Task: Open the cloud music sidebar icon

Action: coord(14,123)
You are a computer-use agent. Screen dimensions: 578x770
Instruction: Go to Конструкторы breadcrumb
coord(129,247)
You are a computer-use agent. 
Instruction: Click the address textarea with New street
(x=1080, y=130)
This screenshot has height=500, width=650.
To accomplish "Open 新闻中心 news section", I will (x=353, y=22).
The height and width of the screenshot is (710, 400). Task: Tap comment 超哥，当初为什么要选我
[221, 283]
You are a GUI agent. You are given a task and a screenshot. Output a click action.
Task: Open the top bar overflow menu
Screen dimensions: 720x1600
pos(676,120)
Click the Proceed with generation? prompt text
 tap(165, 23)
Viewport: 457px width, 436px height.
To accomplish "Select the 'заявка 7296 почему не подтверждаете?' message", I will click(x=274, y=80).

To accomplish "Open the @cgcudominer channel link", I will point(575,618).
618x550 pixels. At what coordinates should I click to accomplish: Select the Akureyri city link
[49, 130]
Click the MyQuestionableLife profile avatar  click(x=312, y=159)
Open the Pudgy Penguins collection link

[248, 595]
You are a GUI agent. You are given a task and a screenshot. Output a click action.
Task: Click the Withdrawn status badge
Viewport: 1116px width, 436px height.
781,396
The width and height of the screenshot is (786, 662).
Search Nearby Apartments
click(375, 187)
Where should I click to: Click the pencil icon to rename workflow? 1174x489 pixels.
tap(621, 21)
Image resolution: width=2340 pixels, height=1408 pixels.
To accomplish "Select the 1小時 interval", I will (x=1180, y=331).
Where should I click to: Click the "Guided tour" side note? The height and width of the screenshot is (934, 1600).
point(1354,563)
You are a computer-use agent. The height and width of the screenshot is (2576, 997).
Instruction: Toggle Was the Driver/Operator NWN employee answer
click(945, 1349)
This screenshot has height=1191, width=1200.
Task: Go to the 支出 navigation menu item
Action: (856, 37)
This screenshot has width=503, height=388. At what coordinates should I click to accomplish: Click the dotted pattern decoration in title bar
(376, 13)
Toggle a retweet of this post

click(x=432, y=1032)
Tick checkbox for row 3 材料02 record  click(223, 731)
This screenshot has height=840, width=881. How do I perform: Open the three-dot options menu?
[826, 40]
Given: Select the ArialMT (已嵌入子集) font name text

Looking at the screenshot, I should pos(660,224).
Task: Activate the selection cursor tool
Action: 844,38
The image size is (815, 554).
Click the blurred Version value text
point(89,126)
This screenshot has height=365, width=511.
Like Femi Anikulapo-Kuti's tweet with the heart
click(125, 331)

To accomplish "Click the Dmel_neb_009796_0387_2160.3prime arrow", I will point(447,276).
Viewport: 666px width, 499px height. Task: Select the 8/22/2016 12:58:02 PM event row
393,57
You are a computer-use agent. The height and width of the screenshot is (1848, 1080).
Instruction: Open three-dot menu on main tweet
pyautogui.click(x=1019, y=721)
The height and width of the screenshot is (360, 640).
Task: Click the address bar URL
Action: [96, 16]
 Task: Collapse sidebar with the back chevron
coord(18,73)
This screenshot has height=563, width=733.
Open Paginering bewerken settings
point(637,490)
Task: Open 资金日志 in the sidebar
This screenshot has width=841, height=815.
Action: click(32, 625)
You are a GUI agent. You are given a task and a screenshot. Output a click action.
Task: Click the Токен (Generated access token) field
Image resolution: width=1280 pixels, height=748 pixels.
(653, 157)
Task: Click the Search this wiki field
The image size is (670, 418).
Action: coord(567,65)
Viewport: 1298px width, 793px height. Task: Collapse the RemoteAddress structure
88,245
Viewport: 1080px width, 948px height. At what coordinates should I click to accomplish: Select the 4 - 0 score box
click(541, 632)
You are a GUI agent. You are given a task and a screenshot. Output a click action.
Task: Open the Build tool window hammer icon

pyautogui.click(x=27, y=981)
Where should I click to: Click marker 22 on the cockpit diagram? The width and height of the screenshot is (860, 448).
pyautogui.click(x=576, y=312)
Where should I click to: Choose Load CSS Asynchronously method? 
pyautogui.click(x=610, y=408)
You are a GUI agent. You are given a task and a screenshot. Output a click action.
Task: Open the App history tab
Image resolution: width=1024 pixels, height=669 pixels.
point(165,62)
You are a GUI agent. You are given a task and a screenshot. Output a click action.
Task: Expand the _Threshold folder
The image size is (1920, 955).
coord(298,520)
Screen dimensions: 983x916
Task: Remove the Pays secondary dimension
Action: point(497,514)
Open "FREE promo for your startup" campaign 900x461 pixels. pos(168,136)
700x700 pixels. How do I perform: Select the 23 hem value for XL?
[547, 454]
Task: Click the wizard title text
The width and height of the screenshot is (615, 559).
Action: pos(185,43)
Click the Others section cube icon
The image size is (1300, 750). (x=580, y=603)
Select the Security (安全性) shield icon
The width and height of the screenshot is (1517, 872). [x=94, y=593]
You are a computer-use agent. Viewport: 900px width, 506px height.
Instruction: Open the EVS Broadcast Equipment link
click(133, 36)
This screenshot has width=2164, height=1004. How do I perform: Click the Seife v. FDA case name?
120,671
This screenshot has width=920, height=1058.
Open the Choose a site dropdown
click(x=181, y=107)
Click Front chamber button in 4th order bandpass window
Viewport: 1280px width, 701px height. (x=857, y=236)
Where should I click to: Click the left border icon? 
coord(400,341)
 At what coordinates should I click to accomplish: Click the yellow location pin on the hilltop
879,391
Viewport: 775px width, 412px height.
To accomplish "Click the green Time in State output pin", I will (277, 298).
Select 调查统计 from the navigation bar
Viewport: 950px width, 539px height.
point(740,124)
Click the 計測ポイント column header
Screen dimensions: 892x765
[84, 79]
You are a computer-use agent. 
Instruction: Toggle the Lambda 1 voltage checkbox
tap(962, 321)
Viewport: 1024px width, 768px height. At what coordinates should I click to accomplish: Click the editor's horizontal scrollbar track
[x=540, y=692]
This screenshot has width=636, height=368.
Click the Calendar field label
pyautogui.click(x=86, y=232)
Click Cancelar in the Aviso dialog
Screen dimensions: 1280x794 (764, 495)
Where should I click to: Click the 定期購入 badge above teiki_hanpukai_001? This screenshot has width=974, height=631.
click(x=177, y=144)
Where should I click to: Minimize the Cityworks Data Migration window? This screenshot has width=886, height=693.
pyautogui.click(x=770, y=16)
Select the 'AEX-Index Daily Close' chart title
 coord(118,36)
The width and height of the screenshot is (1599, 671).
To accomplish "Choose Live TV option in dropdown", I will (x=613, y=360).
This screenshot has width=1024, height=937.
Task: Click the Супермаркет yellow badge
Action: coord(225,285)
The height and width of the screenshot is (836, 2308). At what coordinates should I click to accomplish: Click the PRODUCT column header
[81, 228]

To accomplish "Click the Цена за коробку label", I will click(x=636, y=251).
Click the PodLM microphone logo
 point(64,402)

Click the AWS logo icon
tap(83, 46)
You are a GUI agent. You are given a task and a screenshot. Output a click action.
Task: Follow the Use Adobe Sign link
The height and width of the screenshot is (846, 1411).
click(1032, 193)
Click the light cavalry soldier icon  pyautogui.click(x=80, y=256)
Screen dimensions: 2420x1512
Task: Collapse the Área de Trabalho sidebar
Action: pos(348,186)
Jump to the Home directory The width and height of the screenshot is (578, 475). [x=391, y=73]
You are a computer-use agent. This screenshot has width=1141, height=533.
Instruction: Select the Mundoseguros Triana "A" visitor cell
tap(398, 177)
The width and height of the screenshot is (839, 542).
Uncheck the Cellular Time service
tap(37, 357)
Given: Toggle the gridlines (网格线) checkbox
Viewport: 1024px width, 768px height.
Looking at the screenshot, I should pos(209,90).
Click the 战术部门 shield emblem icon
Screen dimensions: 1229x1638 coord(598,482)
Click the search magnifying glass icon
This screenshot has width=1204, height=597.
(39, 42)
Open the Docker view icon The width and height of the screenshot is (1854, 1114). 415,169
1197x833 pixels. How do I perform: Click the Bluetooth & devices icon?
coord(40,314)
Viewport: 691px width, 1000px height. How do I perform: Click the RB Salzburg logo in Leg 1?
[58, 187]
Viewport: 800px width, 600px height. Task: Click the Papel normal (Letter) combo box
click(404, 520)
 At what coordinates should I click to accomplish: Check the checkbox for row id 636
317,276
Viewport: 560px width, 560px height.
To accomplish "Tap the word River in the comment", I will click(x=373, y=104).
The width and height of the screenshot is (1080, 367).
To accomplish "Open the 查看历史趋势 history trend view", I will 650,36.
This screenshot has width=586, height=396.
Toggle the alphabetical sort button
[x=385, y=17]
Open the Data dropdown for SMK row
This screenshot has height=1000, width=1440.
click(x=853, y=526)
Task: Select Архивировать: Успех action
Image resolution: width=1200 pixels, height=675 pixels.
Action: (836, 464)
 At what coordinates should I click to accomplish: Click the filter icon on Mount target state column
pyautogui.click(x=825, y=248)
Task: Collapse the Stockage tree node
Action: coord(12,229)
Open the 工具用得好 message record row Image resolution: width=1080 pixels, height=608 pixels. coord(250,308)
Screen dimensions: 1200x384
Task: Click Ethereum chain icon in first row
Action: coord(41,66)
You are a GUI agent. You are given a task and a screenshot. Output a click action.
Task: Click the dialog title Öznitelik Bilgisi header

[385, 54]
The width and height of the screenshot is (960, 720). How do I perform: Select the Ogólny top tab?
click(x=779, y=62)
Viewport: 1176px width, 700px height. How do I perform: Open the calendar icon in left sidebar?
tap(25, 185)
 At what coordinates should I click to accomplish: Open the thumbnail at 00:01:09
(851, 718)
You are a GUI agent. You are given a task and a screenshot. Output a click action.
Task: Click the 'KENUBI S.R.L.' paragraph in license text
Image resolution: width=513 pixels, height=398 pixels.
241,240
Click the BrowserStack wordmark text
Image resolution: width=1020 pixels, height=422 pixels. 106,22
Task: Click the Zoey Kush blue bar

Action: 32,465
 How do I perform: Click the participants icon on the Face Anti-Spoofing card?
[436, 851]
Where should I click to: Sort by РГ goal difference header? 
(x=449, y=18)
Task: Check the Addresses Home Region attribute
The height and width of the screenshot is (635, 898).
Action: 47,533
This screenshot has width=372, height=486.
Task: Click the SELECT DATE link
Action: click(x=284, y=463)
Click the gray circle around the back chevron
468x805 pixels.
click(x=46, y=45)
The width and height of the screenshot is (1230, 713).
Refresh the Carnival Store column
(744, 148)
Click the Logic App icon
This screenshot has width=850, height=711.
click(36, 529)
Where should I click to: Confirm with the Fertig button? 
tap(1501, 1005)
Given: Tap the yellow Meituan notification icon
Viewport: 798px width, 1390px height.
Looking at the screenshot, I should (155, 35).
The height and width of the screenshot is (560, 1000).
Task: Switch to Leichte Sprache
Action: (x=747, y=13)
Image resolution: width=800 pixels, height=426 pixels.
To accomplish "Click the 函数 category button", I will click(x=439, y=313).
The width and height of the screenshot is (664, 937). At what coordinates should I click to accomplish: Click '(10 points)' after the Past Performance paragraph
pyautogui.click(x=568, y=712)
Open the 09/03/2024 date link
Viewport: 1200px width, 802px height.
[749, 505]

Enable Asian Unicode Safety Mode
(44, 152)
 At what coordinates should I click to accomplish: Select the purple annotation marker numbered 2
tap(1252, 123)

§ **Task to complete**: Please, from the material above, copy only the lines from the line with "This screenshot has height=563, width=733." up to and including the line with "Task: Click the Search this wiki field", exactly as written.

§ **Answer**:
This screenshot has height=563, width=733.
Open Paginering bewerken settings
point(637,490)
Task: Open 资金日志 in the sidebar
This screenshot has width=841, height=815.
Action: click(32, 625)
You are a GUI agent. You are given a task and a screenshot. Output a click action.
Task: Click the Токен (Generated access token) field
Image resolution: width=1280 pixels, height=748 pixels.
(653, 157)
Task: Click the Search this wiki field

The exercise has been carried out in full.